Curiosamente, estas investigaciones tuvieron poco impacto académico hasta mediados de los 70, cuando fueron resucitadas por psicólogos como Paul Ekman –cuyo trabajo inspiró la serie Lie to me– y ahora vuelven a estar en boga impulsadas por un experimento masivo de vigilancia y control: gobiernos y empresas como Amazon, Microsoft e IBM están gastando millones de dólares en sistemas de reconocimiento de expresiones faciales para detectar emociones y así determinar la satisfacción del cliente, o para contratar o no a una persona solo a partir del análisis de las expresiones faciales por parte de una computadora.
El rostro humano es la puerta de entrada en nuestras interacciones con los demás. Tras millones de años, nos hemos adaptado para identificar en microsegundos una expresión. En el siglo XXI, sin embargo, nuestras caras se han vuelto territorios de disputas: materia prima para la vigilancia y el control estatal o corporativo, al mismo tiempo que son el potencial blanco de gotas cargadas con coronavirus y puerta de entrada de la enfermedad.
Comúnmente, una sonrisa la interpretamos como alegría, el llanto lo decodificamos sin pensar como tristeza, sin importar la edad, sexo, nacionalidad y cultura de los demás. Esta suposición influye en prácticas educativas, en debates y decisiones políticas, en juicios legales. Impregna las interacciones sociales cotidianas y guía el desarrollo de aplicaciones comerciales.
Pero la evidencia científica sugiere otra cosa: las expresiones faciales no serían tan universales y directas como pensamos. La psicóloga Lisa Feldman Barrett ha estudiado científicamente las emociones los últimos 25 años. En su laboratorio de la Northeastern University en Boston ha analizado miles de rostros midiendo las señales eléctricas que contraen los músculos del rostro y producen los gestos. "Los movimientos físicos no tienen un significado emocional intrínseco", dice. "Las emociones no son expresadas ni reconocidas universalmente. Descubrimos que los adultos en culturas urbanas fruncen el ceño cuando están enojados solo el 30% del tiempo. También lo hacen cuando se concentran, cuando alguien les dice un chiste malo, fruncen el ceño por muchas razones. Esto quiere decir que fruncir el ceño no es la expresión facial unívoca de la ira".
Lo mismo ocurre con la sonrisa. "Es el prototipo de alguien que se siente feliz –indica Seth D. Pollak de la Universidad de Wisconsin–, pero a veces sonreímos cuando estamos nerviosos. La forma en que las personas comunican lo que sienten varía según las culturas y las situaciones".

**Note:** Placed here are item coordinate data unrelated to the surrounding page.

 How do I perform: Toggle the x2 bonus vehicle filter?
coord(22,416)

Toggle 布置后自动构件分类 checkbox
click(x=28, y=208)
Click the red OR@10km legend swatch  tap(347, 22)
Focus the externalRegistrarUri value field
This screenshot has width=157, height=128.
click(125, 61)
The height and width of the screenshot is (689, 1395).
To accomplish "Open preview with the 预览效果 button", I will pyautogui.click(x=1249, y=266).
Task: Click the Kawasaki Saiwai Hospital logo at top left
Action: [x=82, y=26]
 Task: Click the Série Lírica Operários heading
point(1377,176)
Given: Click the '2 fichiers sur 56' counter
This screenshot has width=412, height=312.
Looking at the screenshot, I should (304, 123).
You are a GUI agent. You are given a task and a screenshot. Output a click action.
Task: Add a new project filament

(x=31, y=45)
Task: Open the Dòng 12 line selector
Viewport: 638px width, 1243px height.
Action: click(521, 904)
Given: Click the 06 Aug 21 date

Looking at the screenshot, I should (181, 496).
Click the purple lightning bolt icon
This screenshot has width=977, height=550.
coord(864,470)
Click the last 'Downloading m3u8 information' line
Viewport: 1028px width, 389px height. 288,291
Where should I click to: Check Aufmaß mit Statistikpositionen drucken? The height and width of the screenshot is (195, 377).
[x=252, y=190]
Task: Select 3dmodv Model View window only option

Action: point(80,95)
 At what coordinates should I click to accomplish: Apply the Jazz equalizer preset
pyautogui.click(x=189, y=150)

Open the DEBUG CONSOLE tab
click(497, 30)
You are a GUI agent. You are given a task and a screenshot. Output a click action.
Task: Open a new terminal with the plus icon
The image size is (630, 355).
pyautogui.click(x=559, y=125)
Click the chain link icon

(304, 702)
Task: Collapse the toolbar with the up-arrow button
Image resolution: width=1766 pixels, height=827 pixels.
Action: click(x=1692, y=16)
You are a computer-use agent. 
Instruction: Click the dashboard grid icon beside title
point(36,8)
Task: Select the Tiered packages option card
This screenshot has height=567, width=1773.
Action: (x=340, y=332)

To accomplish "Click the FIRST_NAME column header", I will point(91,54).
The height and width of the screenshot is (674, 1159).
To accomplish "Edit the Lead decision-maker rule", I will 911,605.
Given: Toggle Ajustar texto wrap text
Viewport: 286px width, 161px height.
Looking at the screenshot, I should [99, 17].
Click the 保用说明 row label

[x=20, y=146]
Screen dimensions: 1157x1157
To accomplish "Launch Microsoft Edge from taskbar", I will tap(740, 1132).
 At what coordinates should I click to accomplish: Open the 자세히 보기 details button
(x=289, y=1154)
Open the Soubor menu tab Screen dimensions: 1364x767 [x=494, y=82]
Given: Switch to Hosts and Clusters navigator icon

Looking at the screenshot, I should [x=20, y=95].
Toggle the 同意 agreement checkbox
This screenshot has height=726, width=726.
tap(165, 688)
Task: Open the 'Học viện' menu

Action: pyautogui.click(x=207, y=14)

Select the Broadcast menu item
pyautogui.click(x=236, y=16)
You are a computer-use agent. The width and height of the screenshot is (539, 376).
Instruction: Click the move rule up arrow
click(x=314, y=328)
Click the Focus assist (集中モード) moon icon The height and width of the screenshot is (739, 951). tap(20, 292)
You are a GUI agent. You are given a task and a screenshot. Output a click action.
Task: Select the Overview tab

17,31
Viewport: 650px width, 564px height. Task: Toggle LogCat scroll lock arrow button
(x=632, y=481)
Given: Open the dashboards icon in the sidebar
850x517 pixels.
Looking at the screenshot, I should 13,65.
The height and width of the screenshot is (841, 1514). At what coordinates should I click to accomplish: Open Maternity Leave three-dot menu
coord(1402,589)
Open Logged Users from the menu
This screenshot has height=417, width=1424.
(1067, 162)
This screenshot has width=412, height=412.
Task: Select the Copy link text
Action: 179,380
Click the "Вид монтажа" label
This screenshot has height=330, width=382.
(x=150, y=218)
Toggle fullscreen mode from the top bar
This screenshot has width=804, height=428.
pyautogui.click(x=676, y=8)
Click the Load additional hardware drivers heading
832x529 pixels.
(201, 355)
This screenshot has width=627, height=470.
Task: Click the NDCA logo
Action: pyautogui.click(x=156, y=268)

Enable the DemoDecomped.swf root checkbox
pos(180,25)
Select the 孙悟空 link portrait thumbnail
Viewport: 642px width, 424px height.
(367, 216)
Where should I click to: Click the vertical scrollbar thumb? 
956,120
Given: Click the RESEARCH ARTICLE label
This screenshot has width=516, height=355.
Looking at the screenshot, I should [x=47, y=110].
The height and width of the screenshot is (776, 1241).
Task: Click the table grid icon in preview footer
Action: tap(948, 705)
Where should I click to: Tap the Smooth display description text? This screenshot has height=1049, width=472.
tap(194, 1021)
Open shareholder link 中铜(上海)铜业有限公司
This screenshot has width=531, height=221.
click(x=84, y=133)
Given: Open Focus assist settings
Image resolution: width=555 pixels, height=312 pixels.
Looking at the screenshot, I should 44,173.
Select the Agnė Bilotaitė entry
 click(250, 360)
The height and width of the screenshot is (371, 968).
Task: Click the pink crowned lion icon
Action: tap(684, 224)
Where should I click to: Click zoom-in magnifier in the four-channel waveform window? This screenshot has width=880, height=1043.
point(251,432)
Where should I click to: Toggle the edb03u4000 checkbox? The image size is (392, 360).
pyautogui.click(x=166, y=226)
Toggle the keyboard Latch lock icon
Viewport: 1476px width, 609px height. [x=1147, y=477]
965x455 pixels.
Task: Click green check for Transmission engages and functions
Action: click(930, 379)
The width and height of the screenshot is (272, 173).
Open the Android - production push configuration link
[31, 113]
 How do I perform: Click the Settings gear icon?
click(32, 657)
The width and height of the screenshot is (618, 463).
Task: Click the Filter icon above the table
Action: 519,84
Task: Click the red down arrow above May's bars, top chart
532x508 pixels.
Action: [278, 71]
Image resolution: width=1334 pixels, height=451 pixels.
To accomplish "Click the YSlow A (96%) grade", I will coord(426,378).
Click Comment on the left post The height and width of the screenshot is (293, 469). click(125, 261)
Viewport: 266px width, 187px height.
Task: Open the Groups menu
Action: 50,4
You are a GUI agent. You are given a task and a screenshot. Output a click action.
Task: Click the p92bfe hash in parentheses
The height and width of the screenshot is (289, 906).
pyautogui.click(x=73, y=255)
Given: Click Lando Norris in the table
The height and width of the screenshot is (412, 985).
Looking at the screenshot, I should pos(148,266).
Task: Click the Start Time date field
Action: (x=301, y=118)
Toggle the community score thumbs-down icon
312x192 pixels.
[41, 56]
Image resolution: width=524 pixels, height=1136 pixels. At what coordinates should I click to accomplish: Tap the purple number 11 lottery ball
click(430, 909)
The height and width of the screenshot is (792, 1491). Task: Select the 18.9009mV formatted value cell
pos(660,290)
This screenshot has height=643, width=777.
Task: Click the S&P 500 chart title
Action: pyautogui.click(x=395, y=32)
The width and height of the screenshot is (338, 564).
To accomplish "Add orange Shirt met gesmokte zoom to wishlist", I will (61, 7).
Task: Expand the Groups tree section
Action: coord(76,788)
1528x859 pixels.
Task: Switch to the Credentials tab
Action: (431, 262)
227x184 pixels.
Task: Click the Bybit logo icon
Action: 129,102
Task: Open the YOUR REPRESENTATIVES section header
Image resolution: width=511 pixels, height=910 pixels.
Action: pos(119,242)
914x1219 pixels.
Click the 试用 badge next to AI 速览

La forma en que las personas comunican lo que sienten varía según las culturas y las situaciones.
Hay también diferencias de género. Las mujeres, explica Feldman, mueven más el rostro que los hombres: "Además, no leemos las emociones de los demás. Nuestros cerebros las infieren y esos juicios están mediados por la cultura".
Esta ambigüedad en nuestras expresiones –exacerbada por los 17 millones de configuraciones posibles de nuestros 42 músculos faciales– desestima cualquier afirmación contundente de que los algoritmos bien entrenados pueden detectar cuando una persona está triste o contenta con solo procesar una foto o video. "Los sistemas automáticos fallan porque se basan en una hipótesis defectuosa y peligrosa", asegura el español Aleix Martínez, ingeniero de la Universidad de Ohio. "La tecnología nunca podrá detectar así nuestras emociones".
La detección de emociones hoy es una industria de US$20.000 millones. Y se estima que en los próximos años será omnipresente y estará integrada en todos nuestros dispositivos. "Estos sistemas toman por su cuenta cada vez más decisiones importantes para nuestras vidas –advierte Martínez–. Es hora de denunciarlos".